Pablo the giant penguin

Christian conferences are great. They are such a great opportunity to learn, to relax, to spend time in God’s presence, to build relationships and just surround yourself with like-minded Christians in a very Christian environment. But what about when you come home?

This year I spent a week at New Wine’s conference, United; held in Shepton Mallet. It was a brilliant week and I was very sad for it to be over. I felt that I had changed so much, so it was a real shock to remember that the rest of the world had not changed with me. I went back to work on the Monday, and everything was exactly the same as I had left it, with just more emails in my inbox. This can easily become discouraging but we need to find a way to allow the changes we’ve experienced to impact our daily life too. These conferences are not worth going to if they’re not going to mean anything for the other 51 weeks of the year.

So, I felt it was hugely important to reflect back upon my experience and work out what this meant for me. I found it helpful to ask myself questions and write down the answers. Here are the 6 questions I asked myself, and that I think you should use after any Christian conference!

What did you learn?

What new stuff did you learn at the conference? What seminars did you attend? Did a speaker share something new? Did you discover something new about a bible passage or a great tip for living as a Christian? This can include the academic, the theological and the practical. Things that you didn’t know before you went away.

How did you experience God?

Was your experience of God different to normal? If so, why? Did you encounter him more in the worship? Feel him moving during prayer ministry? See his healing and speaking whilst ministering to others? What about this different environment allowed you to see and feel God more clearly?

What parts of the week do you want to bring home?

Reflecting upon the first two questions, what is it that you want to keep hold of now that you’re home? Do you want to experience more of the fellowship you had with members of your church? Do you want to continue learning more about a certain topic? Do you want be able to keep worshipping so passionately that you lose your voice mid-week (it happens, it’s taken over a week to come back)?

How do you want this experience to impact your daily life?

So, now you’re back at home. What impact do you want this experience to have on your life? Do you want to apply those teachings you learnt to your own ministry? Do you want it to have deepened your desire to study the Bible? How do you want to be living differently now compared to before the conference?

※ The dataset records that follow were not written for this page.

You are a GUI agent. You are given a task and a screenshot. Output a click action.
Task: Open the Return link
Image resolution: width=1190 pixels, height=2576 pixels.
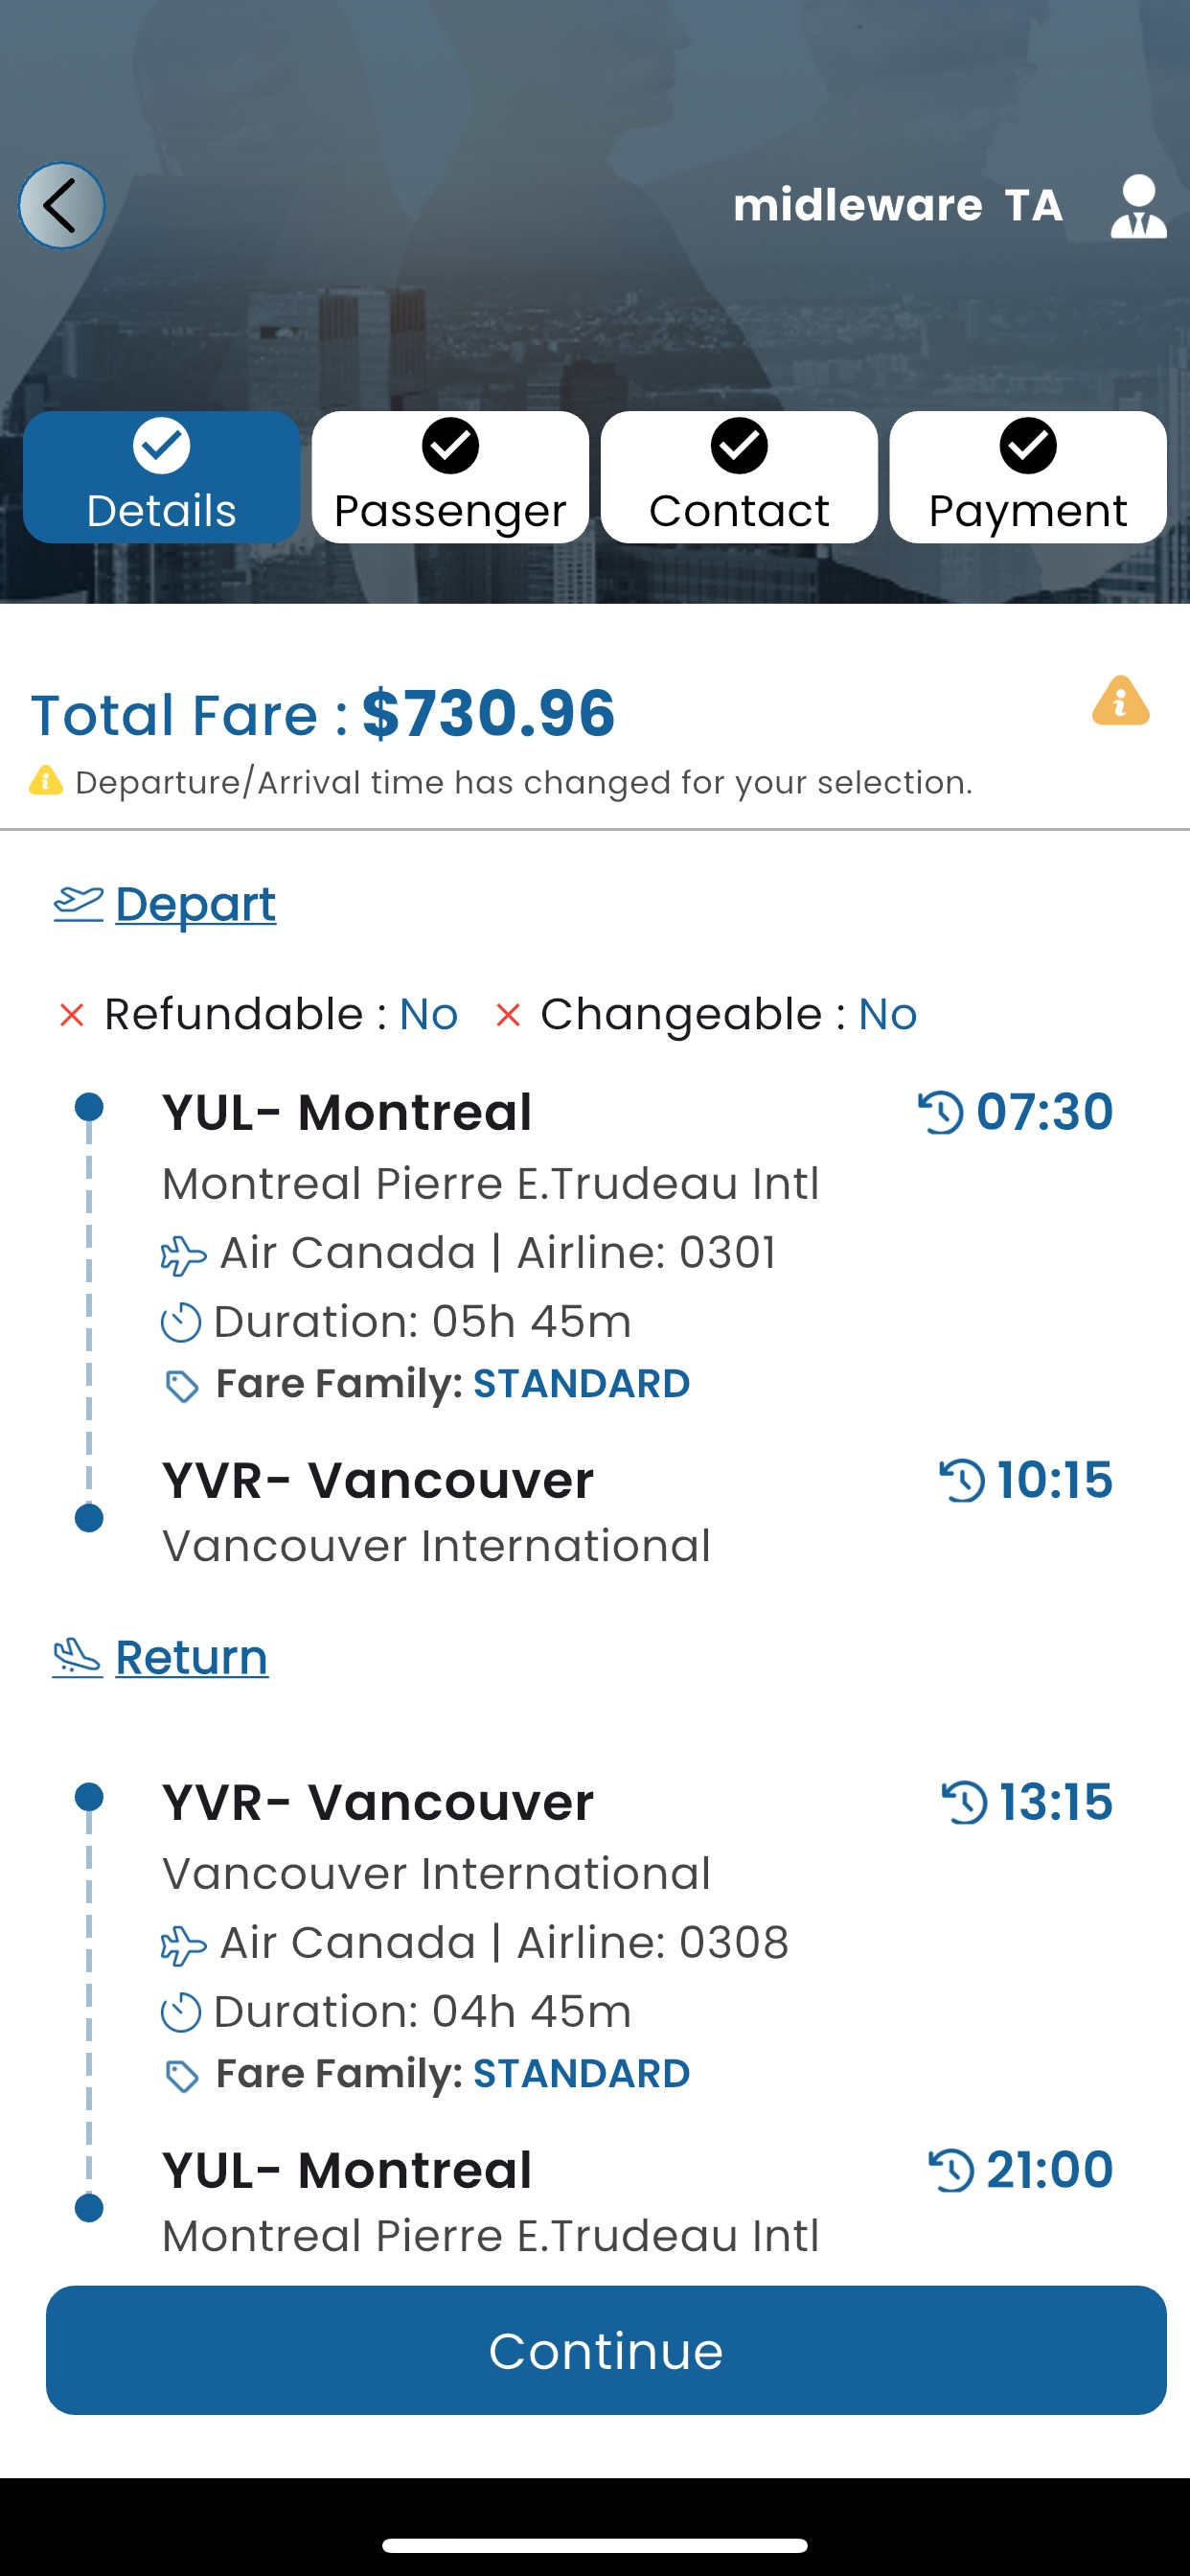(191, 1657)
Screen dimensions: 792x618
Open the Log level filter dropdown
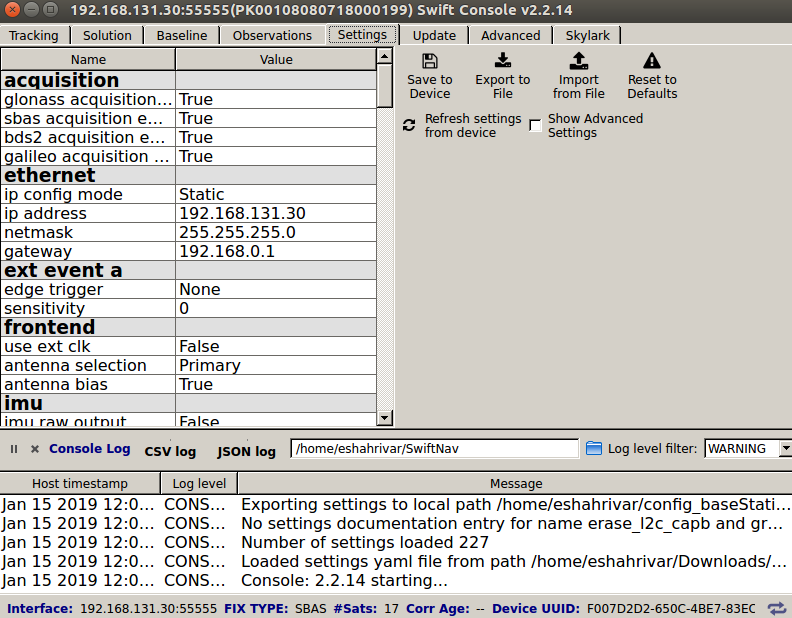(785, 449)
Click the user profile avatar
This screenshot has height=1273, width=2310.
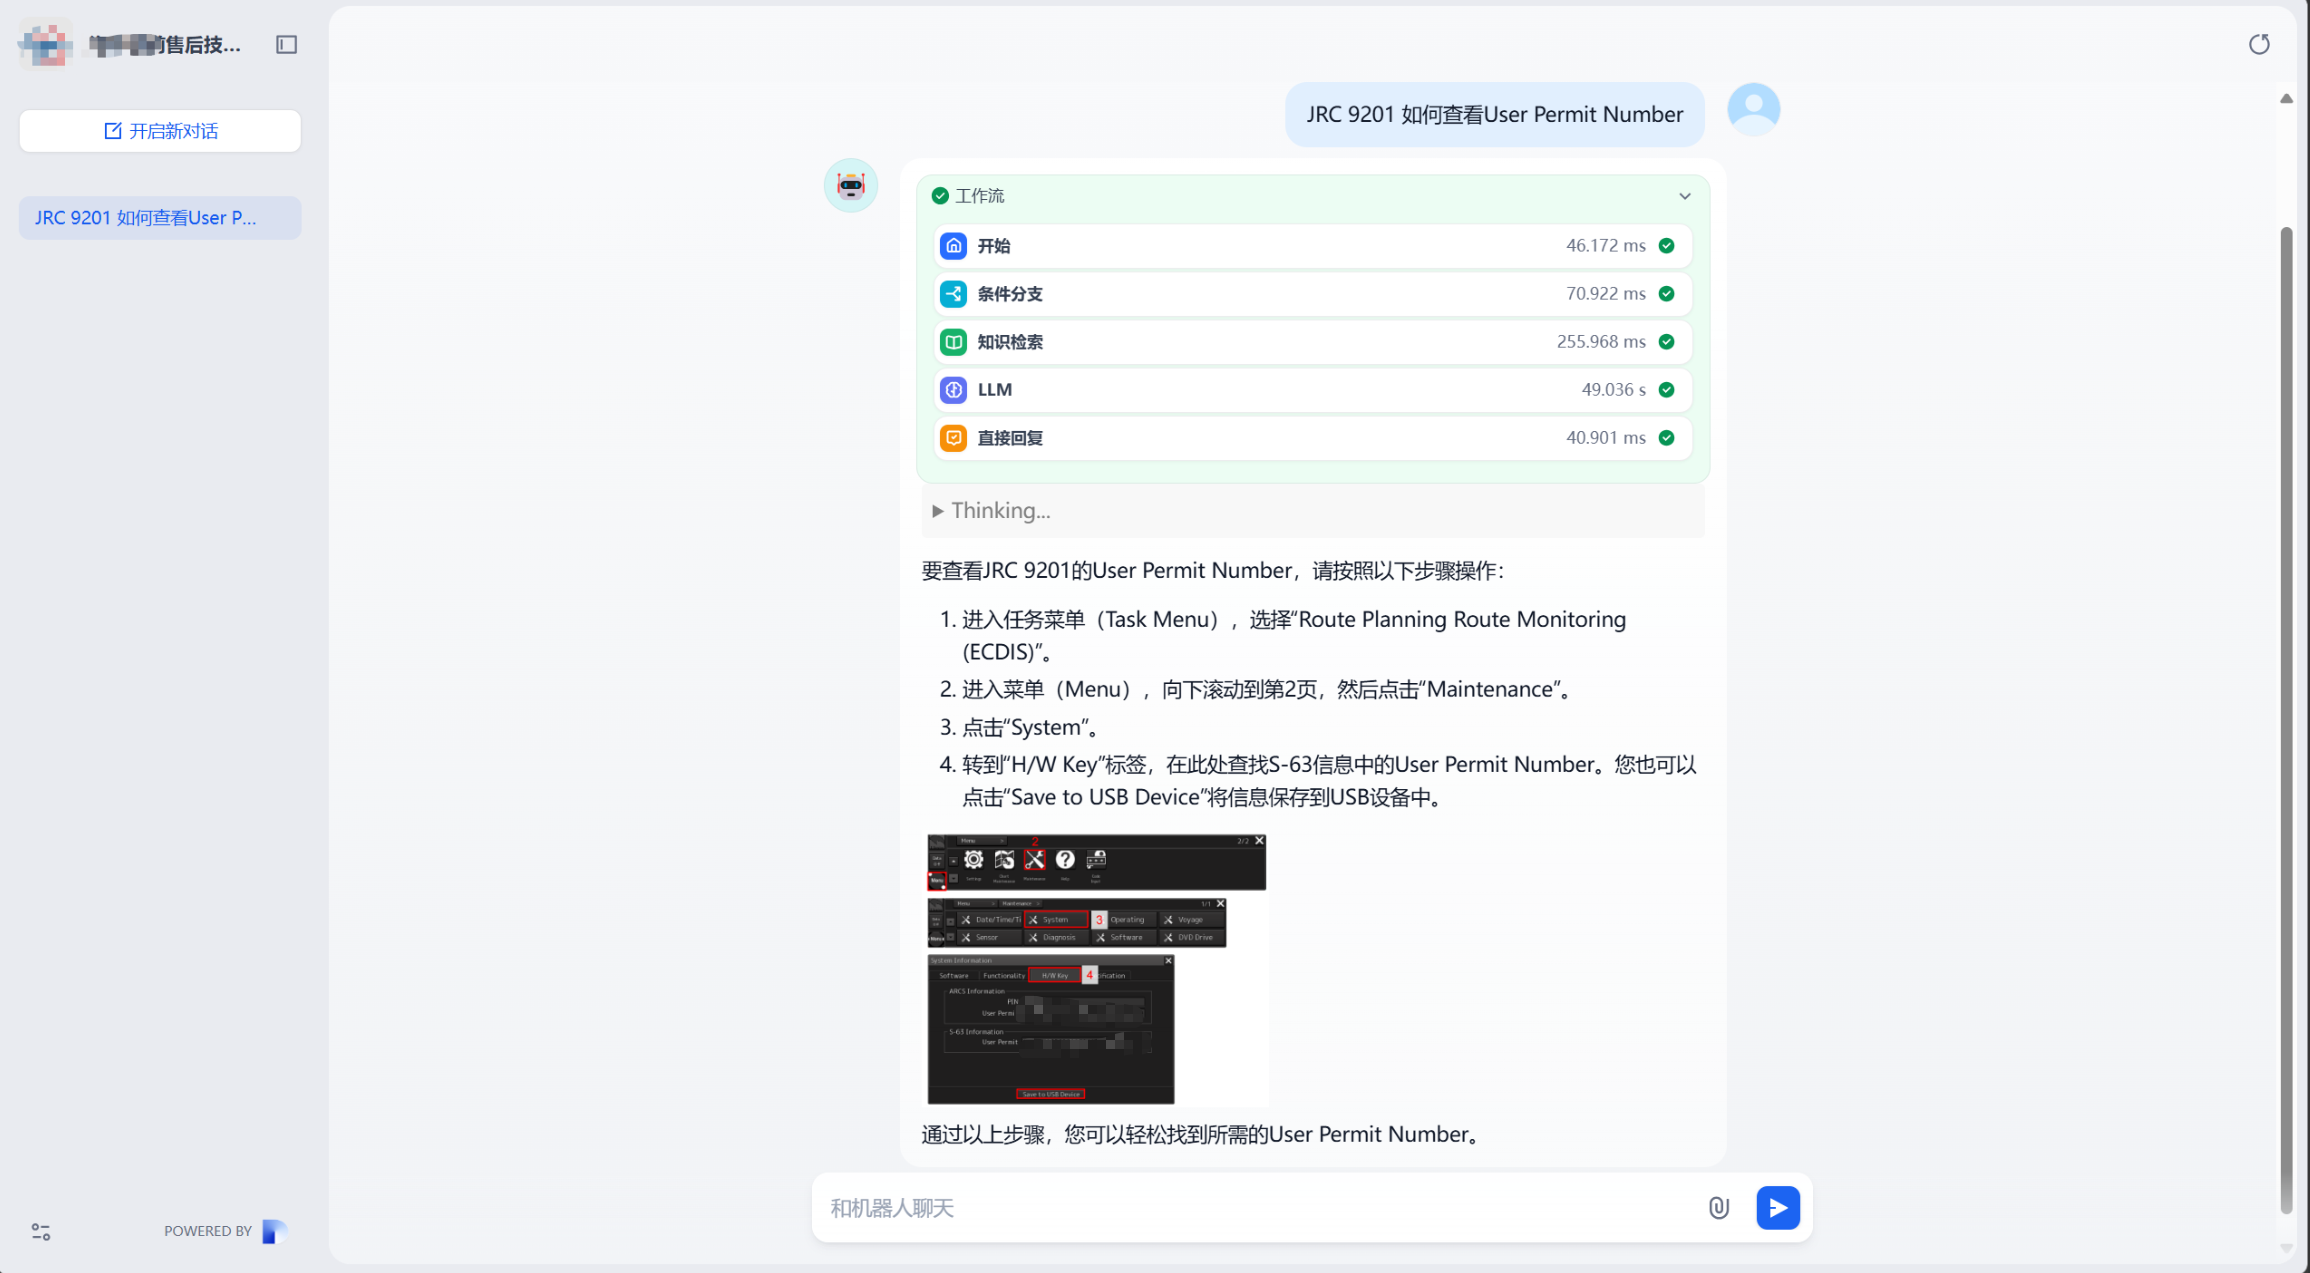(1753, 109)
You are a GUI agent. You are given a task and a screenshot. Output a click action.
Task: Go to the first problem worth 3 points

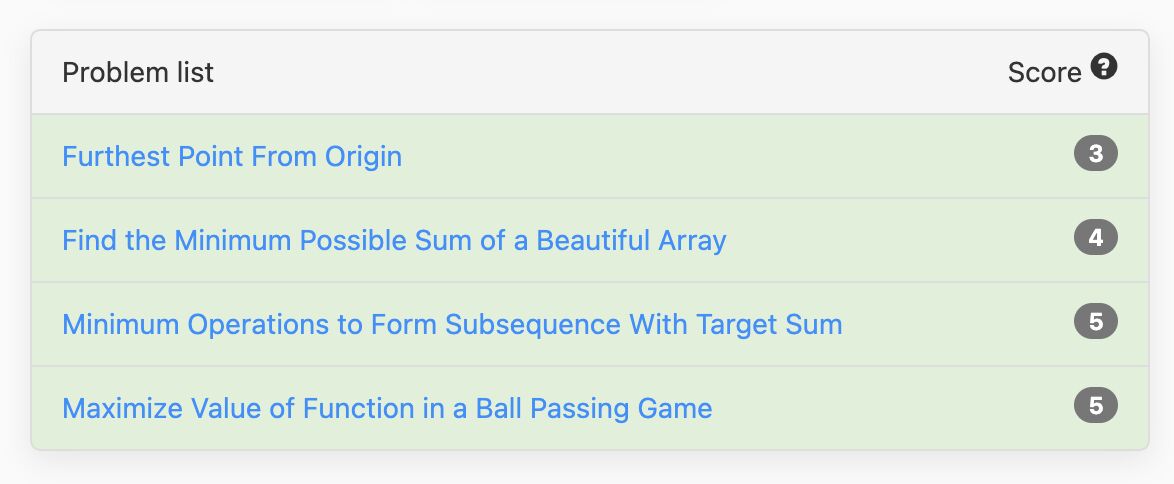pos(232,157)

How are you going to do this?

This question is the practical one. What changes are you going to make in your daily life? Are you going to get up half an hour earlier to study the Bible more deeply? Are you going to let go of the shame you’ve felt for that thing you did years ago? Are you going to organise a meeting to get the ball rolling on a new idea God has given you? Plan out that very first step – that one thing you know you can do it the next few days or weeks so that you don’t forget what it is you want to do and why. It can be super simple, but just have a first step ready to tick off your to-do list.

And, finally…

When can you book to go back next year?

If this was an experience that helped you to deepen your faith, that fed a thirst for knowledge in you, that blessed you with a chance to relax or allowed you time to re-focus upon God, are you coming back again?

Of course, it is vital that we remember that the God we encountered at our conference, is the same God we pray to the rest of the year. He has the same power, and he can achieve the same things. Christian conferences cannot be our only input for the year, we need personal Bible study, we need prayer constantly, we need fellowship and community, we need to worship. But these conferences are a great source of encouragement and family and reflection so I would definitely recommend giving one a go if you haven’t already.